You may have heard reports about the Food and Drug Administration (FDA) re-evaluating the definition of the term “healthy” for food labeling.
We thought it might be helpful to review some information about nutrition and what this news means to you and your family as you choose foods for your meals and snacks.
To help you understand the food and nutrition industry’s current definition of “healthy,” we invite you to look into this helpful professional resource to assist you in getting the most out of your nutritional well-being. The recently updated Dietary Guidelines are also a great resource to find some of the most up-to-date recommendations for good nutrition.
The announcement of the re-evaluation for what constitutes “healthy” is only the first step of a long process that could take a year or two. The FDA will seek input from the public and food manufactures as an updated definition of “healthy” is developed. The end goal will be to help people make good informed food choices.
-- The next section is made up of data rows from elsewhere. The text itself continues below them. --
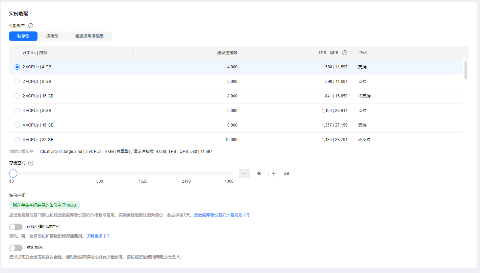The height and width of the screenshot is (273, 480).
Task: Select the 4 vCPUs | 16 GB option
Action: (x=17, y=125)
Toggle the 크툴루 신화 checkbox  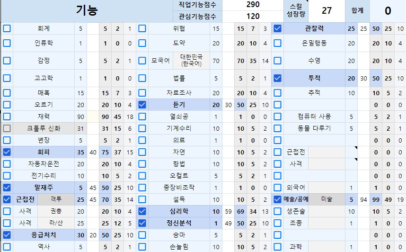(7, 128)
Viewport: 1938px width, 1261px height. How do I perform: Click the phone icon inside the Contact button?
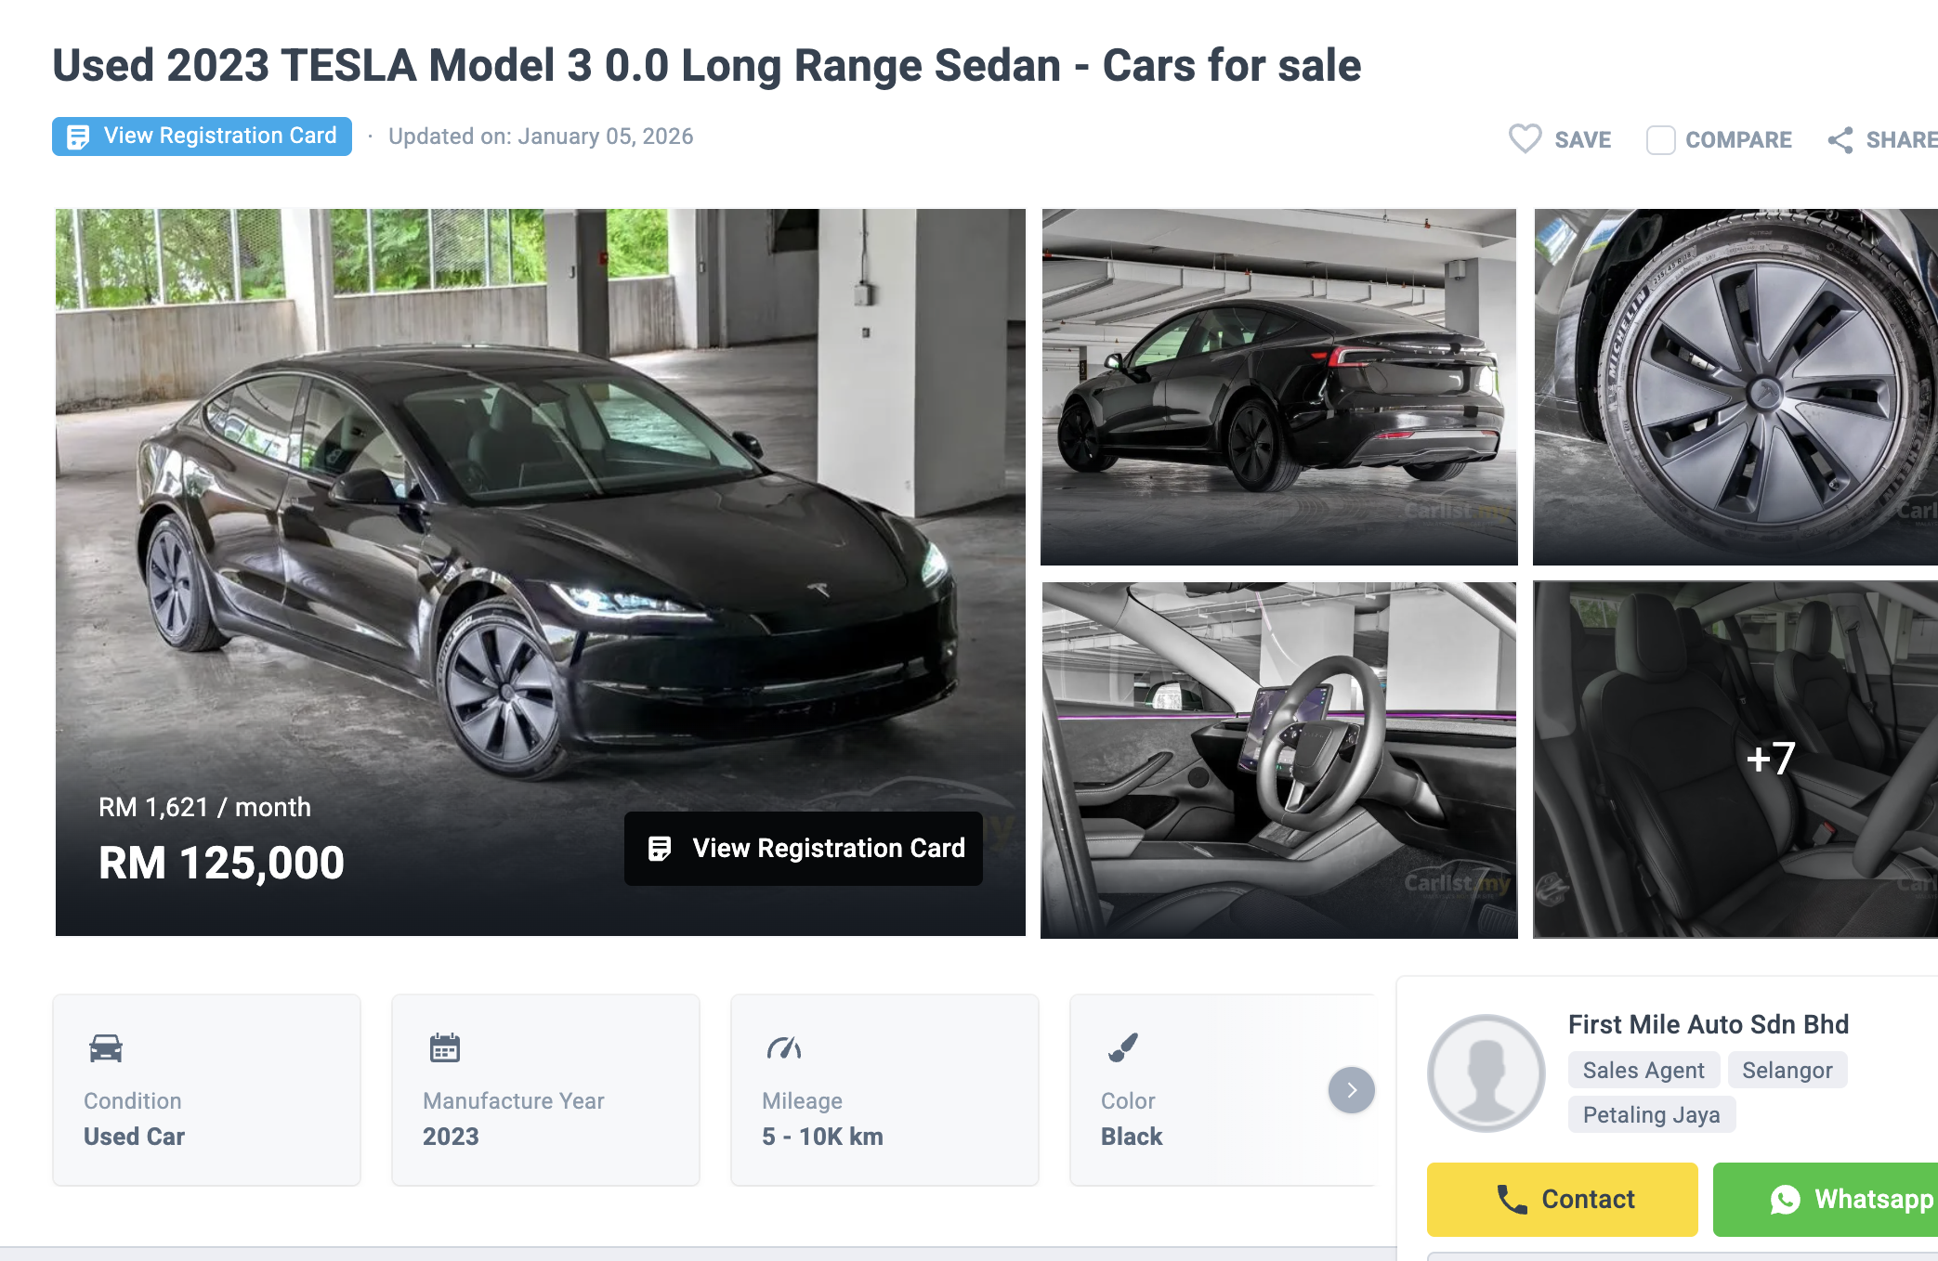tap(1511, 1199)
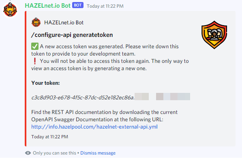
Task: Click the /configure-api generatetoken title
Action: (x=72, y=35)
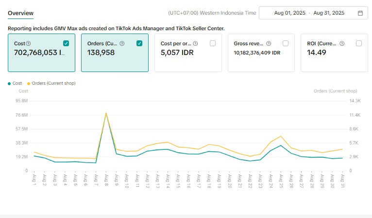Enable the ROI metric checkbox
This screenshot has height=218, width=372.
click(359, 43)
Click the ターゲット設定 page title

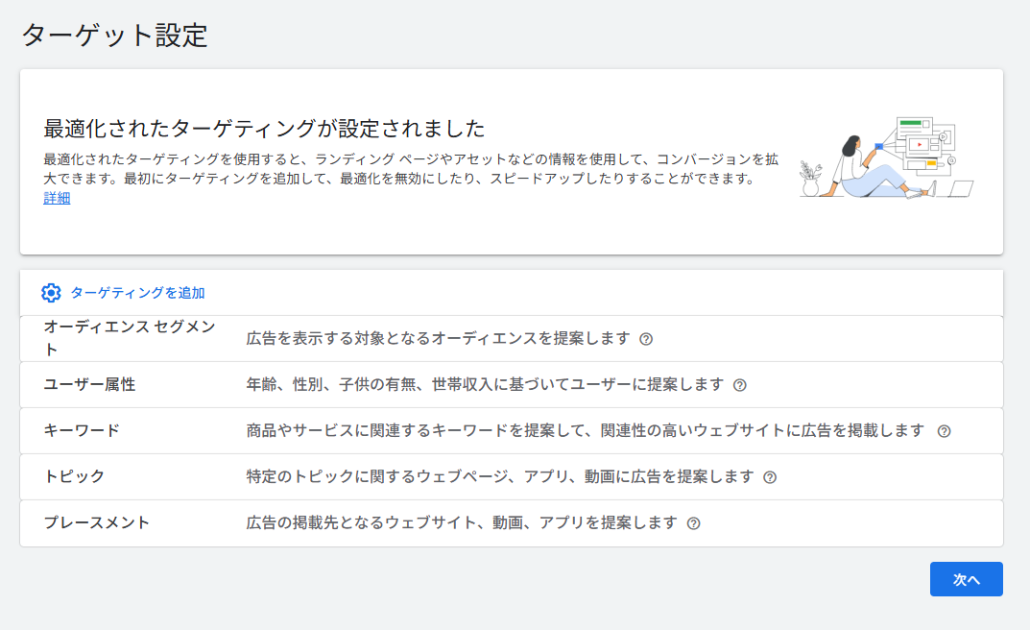pyautogui.click(x=114, y=36)
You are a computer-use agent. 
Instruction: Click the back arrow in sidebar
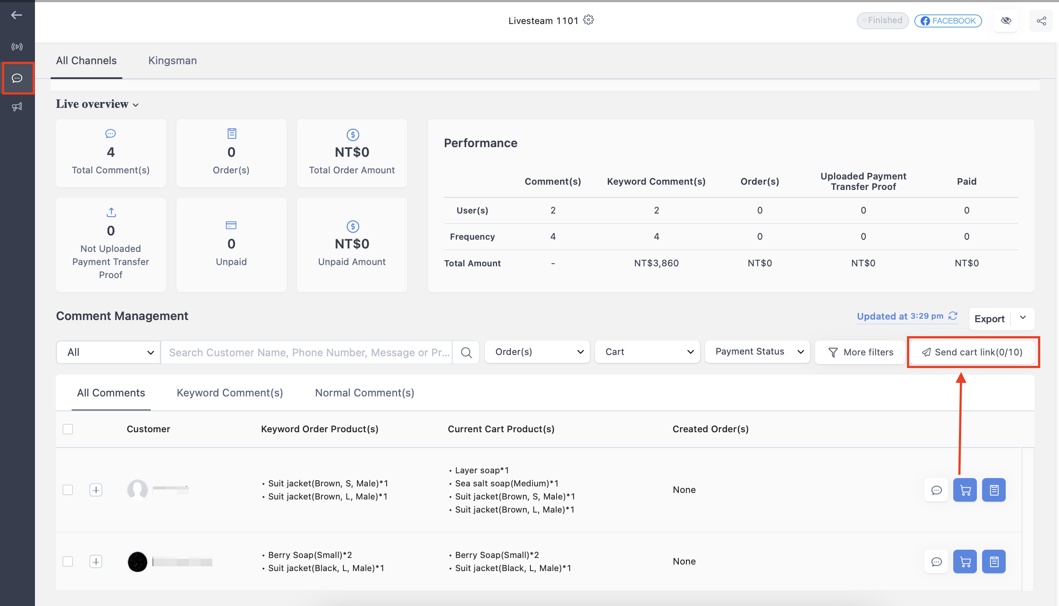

We’ve been learning a lot about nutrition since the labeling guidelines were introduced by an act of Congress in 1990. We’re finding that healthy fats, such as those found in nuts, can be part of a healthy diet, thanks to the work healthy fats do in helping to bolster cardiovascular and mental health.
To be considered “healthy” under existing label rules, foods normally have had to be very low in fat. That means that a lot of foods that include nuts don’t qualify for the “healthy” label. (That said, it’s important to note that while nuts do have good fats, they’re also calorie dense, so you should limit portion sizes to avoid getting too much of a good thing.)
The same fat-limit labeling rules apply to foods like olives, salmon and avocados. We know they have good fats and are part of a healthful diet, but under current labeling guidelines, they can’t be labeled as “healthy.”
The re-evaluation should be helpful in clarifying the healthfulness of foods such as granola bars, frozen yogurt, fruit juices and smoothies. However, even though they have healthy components, if they’re high in sugar, that may negate their other healthful ingredients.
In the meantime, consumers should become familiar with the information on current nutrition labels.
Watch for the serving sizes. Sometimes the amount of calories, fat, sodium and other components listed on the nutrition label are for a relatively modest portion size. Of course if you eat more, the numbers all go up.
Take a look at the ingredients. See if you know what the ingredients are and if you can pronounce them. If you notice that the first five ingredients are things you can’t pronounce, you may want to reconsider providing this item to your family.
Recent decisions by the FDA allow food manufacturers to say their foods are “healthy and tasty” if the claim reflects the company’s food philosophy. However, the claims cannot be part of the nutrition information. So learn to separate food marketing from nutrition information.
To better understand nutrition and its importance for your family, community classes are often available on diet and nutrition. A registered dietitian can answer any questions you have about nutrition and your good health! Just ask!